** WHAT YOU SHOULD DO **
Please reproduce every line of the listing below without changing anything.

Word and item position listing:
>>>

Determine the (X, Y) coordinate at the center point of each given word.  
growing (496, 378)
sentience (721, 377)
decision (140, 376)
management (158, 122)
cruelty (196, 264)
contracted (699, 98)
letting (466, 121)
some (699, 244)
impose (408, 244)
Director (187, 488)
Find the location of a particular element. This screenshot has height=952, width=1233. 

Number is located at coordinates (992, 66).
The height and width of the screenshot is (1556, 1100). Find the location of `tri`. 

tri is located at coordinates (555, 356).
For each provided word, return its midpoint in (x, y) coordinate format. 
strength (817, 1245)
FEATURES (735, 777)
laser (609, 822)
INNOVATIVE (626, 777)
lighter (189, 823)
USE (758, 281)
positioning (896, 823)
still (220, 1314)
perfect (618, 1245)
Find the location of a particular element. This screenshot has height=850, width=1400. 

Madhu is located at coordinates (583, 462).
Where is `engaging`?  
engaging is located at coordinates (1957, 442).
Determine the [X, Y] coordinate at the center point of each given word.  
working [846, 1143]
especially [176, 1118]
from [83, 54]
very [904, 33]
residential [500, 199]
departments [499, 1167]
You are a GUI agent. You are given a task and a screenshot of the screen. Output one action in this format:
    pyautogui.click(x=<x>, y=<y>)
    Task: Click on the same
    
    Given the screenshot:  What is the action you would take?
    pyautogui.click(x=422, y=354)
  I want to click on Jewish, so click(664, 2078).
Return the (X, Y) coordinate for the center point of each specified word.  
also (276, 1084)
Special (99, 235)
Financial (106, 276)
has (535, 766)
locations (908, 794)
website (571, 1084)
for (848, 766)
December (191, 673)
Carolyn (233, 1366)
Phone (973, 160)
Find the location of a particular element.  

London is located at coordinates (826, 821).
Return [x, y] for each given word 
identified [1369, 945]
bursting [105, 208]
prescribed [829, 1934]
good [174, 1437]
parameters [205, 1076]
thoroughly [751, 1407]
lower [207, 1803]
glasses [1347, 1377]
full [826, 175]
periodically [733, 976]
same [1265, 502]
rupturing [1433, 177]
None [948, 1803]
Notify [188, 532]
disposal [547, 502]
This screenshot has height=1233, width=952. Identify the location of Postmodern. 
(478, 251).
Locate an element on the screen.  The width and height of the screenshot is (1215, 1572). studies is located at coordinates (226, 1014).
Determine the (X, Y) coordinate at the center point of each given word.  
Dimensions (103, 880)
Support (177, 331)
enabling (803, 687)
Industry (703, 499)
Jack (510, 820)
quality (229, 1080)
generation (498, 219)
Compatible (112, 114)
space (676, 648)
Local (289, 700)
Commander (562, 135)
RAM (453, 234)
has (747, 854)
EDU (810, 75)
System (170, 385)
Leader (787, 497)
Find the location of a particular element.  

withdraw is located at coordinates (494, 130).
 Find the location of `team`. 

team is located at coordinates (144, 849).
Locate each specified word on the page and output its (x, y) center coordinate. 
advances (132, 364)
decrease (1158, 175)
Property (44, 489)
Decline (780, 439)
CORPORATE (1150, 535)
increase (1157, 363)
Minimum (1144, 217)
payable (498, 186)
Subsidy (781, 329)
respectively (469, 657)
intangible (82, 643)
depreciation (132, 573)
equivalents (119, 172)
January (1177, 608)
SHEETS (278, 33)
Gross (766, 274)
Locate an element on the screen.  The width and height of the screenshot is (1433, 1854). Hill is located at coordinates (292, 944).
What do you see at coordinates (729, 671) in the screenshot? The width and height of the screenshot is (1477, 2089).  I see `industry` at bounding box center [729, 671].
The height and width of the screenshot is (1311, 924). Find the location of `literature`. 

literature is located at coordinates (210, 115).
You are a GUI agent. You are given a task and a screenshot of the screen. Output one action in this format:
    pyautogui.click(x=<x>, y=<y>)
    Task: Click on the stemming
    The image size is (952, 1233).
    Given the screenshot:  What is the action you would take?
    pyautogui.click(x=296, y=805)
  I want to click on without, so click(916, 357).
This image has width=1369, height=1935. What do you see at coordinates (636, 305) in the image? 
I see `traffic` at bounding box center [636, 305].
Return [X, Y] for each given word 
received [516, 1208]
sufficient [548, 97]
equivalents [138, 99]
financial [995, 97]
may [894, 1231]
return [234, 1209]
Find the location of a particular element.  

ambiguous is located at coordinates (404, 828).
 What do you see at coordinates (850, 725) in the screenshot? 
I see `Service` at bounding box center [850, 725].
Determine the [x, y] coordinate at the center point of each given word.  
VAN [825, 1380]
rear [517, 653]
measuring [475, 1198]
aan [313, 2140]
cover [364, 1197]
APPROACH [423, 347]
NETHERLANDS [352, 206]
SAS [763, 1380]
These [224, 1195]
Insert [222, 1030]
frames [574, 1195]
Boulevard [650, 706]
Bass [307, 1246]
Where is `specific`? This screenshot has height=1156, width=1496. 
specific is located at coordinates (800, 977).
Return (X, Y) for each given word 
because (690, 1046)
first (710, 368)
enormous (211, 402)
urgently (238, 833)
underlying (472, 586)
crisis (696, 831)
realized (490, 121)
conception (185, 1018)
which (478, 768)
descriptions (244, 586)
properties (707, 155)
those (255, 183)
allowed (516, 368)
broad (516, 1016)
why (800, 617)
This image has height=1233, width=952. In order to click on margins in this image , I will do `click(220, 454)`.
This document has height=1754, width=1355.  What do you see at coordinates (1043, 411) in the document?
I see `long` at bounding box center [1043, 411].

<<<

** EXERCISE RESPONSE **
Determine the (X, Y) coordinate at the center point of each given word.  
growing (496, 378)
sentience (721, 377)
decision (140, 376)
management (158, 122)
cruelty (196, 264)
contracted (699, 98)
letting (466, 121)
some (699, 244)
impose (408, 244)
Director (187, 488)
Find the location of a particular element. This screenshot has height=952, width=1233. 

Number is located at coordinates (992, 66).
The height and width of the screenshot is (1556, 1100). Find the location of `tri`. 

tri is located at coordinates (555, 356).
For each provided word, return its midpoint in (x, y) coordinate format. 
strength (817, 1245)
FEATURES (735, 777)
laser (609, 822)
INNOVATIVE (626, 777)
lighter (189, 823)
USE (758, 281)
positioning (896, 823)
still (220, 1314)
perfect (618, 1245)
Find the location of a particular element. This screenshot has height=850, width=1400. 

Madhu is located at coordinates (583, 462).
Where is `engaging`?  
engaging is located at coordinates (1957, 442).
Determine the [X, Y] coordinate at the center point of each given word.  
working [846, 1143]
especially [176, 1118]
from [83, 54]
very [904, 33]
residential [500, 199]
departments [499, 1167]
You are a GUI agent. You are given a task and a screenshot of the screen. Output one action in this format:
    pyautogui.click(x=<x>, y=<y>)
    Task: Click on the same
    
    Given the screenshot:  What is the action you would take?
    pyautogui.click(x=422, y=354)
  I want to click on Jewish, so click(664, 2078).
Return the (X, Y) coordinate for the center point of each specified word.  
also (276, 1084)
Special (99, 235)
Financial (106, 276)
has (535, 766)
locations (908, 794)
website (571, 1084)
for (848, 766)
December (191, 673)
Carolyn (233, 1366)
Phone (973, 160)
Find the location of a particular element.  

London is located at coordinates (826, 821).
Return [x, y] for each given word 
identified [1369, 945]
bursting [105, 208]
prescribed [829, 1934]
good [174, 1437]
parameters [205, 1076]
thoroughly [751, 1407]
lower [207, 1803]
glasses [1347, 1377]
full [826, 175]
periodically [733, 976]
same [1265, 502]
rupturing [1433, 177]
None [948, 1803]
Notify [188, 532]
disposal [547, 502]
This screenshot has height=1233, width=952. Identify the location of Postmodern. 
(478, 251).
Locate an element on the screen.  The width and height of the screenshot is (1215, 1572). studies is located at coordinates (226, 1014).
Determine the (X, Y) coordinate at the center point of each given word.  
Dimensions (103, 880)
Support (177, 331)
enabling (803, 687)
Industry (703, 499)
Jack (510, 820)
quality (229, 1080)
generation (498, 219)
Compatible (112, 114)
space (676, 648)
Local (289, 700)
Commander (562, 135)
RAM (453, 234)
has (747, 854)
EDU (810, 75)
System (170, 385)
Leader (787, 497)
Find the location of a particular element.  

withdraw is located at coordinates (494, 130).
 Find the location of `team`. 

team is located at coordinates (144, 849).
Locate each specified word on the page and output its (x, y) center coordinate. 
advances (132, 364)
decrease (1158, 175)
Property (44, 489)
Decline (780, 439)
CORPORATE (1150, 535)
increase (1157, 363)
Minimum (1144, 217)
payable (498, 186)
Subsidy (781, 329)
respectively (469, 657)
intangible (82, 643)
depreciation (132, 573)
equivalents (119, 172)
January (1177, 608)
SHEETS (278, 33)
Gross (766, 274)
Locate an element on the screen.  The width and height of the screenshot is (1433, 1854). Hill is located at coordinates (292, 944).
What do you see at coordinates (729, 671) in the screenshot? The width and height of the screenshot is (1477, 2089).  I see `industry` at bounding box center [729, 671].
The height and width of the screenshot is (1311, 924). Find the location of `literature`. 

literature is located at coordinates (210, 115).
You are a GUI agent. You are given a task and a screenshot of the screen. Output one action in this format:
    pyautogui.click(x=<x>, y=<y>)
    Task: Click on the stemming
    The image size is (952, 1233).
    Given the screenshot:  What is the action you would take?
    pyautogui.click(x=296, y=805)
  I want to click on without, so click(916, 357).
This image has width=1369, height=1935. What do you see at coordinates (636, 305) in the image? 
I see `traffic` at bounding box center [636, 305].
Return [X, Y] for each given word 
received [516, 1208]
sufficient [548, 97]
equivalents [138, 99]
financial [995, 97]
may [894, 1231]
return [234, 1209]
Find the location of a particular element.  

ambiguous is located at coordinates (404, 828).
 What do you see at coordinates (850, 725) in the screenshot? 
I see `Service` at bounding box center [850, 725].
Determine the [x, y] coordinate at the center point of each given word.  
VAN [825, 1380]
rear [517, 653]
measuring [475, 1198]
aan [313, 2140]
cover [364, 1197]
APPROACH [423, 347]
NETHERLANDS [352, 206]
SAS [763, 1380]
These [224, 1195]
Insert [222, 1030]
frames [574, 1195]
Boulevard [650, 706]
Bass [307, 1246]
Where is `specific`? This screenshot has height=1156, width=1496. 
specific is located at coordinates (800, 977).
Return (X, Y) for each given word 
because (690, 1046)
first (710, 368)
enormous (211, 402)
urgently (238, 833)
underlying (472, 586)
crisis (696, 831)
realized (490, 121)
conception (185, 1018)
which (478, 768)
descriptions (244, 586)
properties (707, 155)
those (255, 183)
allowed (516, 368)
broad (516, 1016)
why (800, 617)
This image has height=1233, width=952. In order to click on margins in this image , I will do `click(220, 454)`.
This document has height=1754, width=1355.  What do you see at coordinates (1043, 411) in the document?
I see `long` at bounding box center [1043, 411].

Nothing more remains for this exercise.